V2Rayの設定は、独立したスイッチの集まりではありません。アプリがリクエストを特定のinboundへ渡すと、routingモジュールが宛先ドメイン、宛先IP、ポート、inboundタグを読み取り、指定されたoutboundへ送ります。どのルールにも一致しない場合、通常はoutbounds配列の先頭が使われるため、outboundsの並び順も結果に影響します。

inboundsは「通信がどこから入るか」、outboundsは「通信がどこから出るか」を定義し、routingが両者を結びます。設定で起動できても、JSON構造とフィールドを解析できたことを示すだけです。想定どおりに振り分けるには、タグの参照、ルールの順序、DNSの応答結果も確認する必要があります。

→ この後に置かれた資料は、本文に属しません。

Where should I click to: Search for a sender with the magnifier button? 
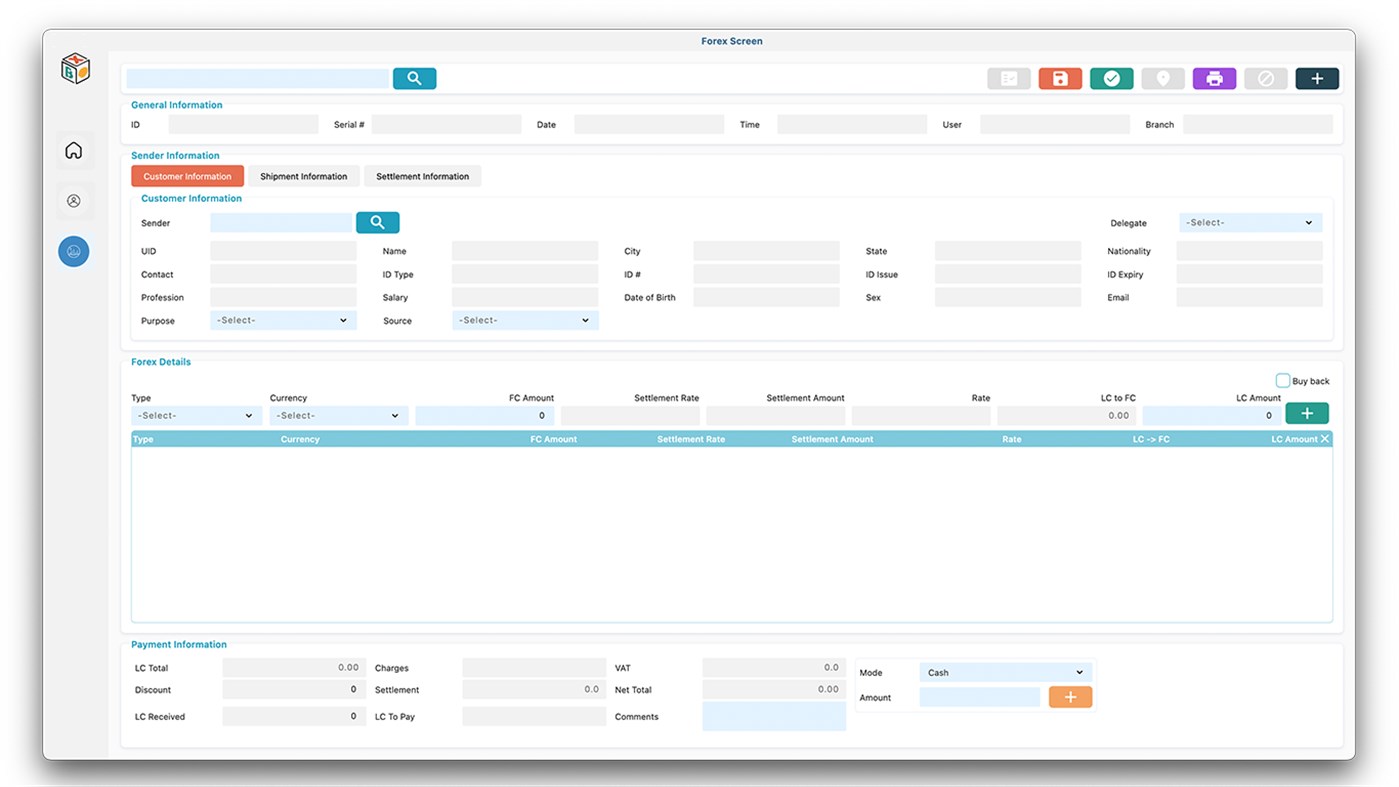coord(377,222)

アプリがリクエストを開始inboundポートが受信ルーティングルールを照合outboundタグを選択宛先サーバー
10808
SOCKS inboundの例
10809
HTTP inbound(任意)
3種類
プロキシ・直接接続・ブロックoutbound
上から順に
ルーティングルールの照合順序

最小構成のひな形:完全なJSONから読み解く

以下の例では、ローカルのSOCKS inbound、VMessプロキシoutbound、直接接続outbound、ブロックoutboundを1つずつ使用します。サーバーのドメイン、ポート、ユーザーID、通信方式は構造を示すための例にすぎず、実際にはサーバー側の設定と項目ごとに一致させる必要があります。JSONにはコメントを記述できないため、説明文を正式な設定ファイルへ直接追加してはいけません。

{
  "log": {
    "loglevel": "warning"
  },
  "dns": {
    "servers": [
      "1.1.1.1",
      "localhost"
    ]
  },
  "inbounds": [
    {
      "tag": "local-socks",
      "listen": "127.0.0.1",
      "port": 10808,
      "protocol": "socks",
      "settings": {
        "auth": "noauth",
        "udp": true
      }
    }
  ],
  "outbounds": [
    {
      "tag": "proxy",
      "protocol": "vmess",
      "settings": {
        "vnext": [
          {
            "address": "server.example.com",
            "port": 443,
            "users": [
              {
                "id": "11111111-2222-3333-4444-555555555555",
                "security": "auto"
              }
            ]
          }
        ]
      },
      "streamSettings": {
        "network": "tcp",
        "security": "none"
      }
    },
    {
      "tag": "direct",
      "protocol": "freedom"
    },
    {
      "tag": "block",
      "protocol": "blackhole"
    }
  ],
  "routing": {
    "domainStrategy": "IPIfNonMatch",
    "rules": [
      {
        "type": "field",
        "protocol": [
          "bittorrent"
        ],
        "outboundTag": "block"
      },
      {
        "type": "field",
        "ip": [
          "geoip:private"
        ],
        "outboundTag": "direct"
      },
      {
        "type": "field",
        "domain": [
          "geosite:cn"
        ],
        "outboundTag": "direct"
      },
      {
        "type": "field",
        "ip": [
          "geoip:cn"
        ],
        "outboundTag": "direct"
      }
    ]
  }
}

この設定では、どのルールにも一致しないリクエストを先頭のoutbound proxyへ渡します。プライベートアドレス、中国本土のドメイン、中国本土のIPはdirectへ、特定のプロトコルはblockへ振り分けます。directをoutbounds配列の先頭に置き、明示的なプロキシルールを追加しない場合、未一致の通信は直接接続になります。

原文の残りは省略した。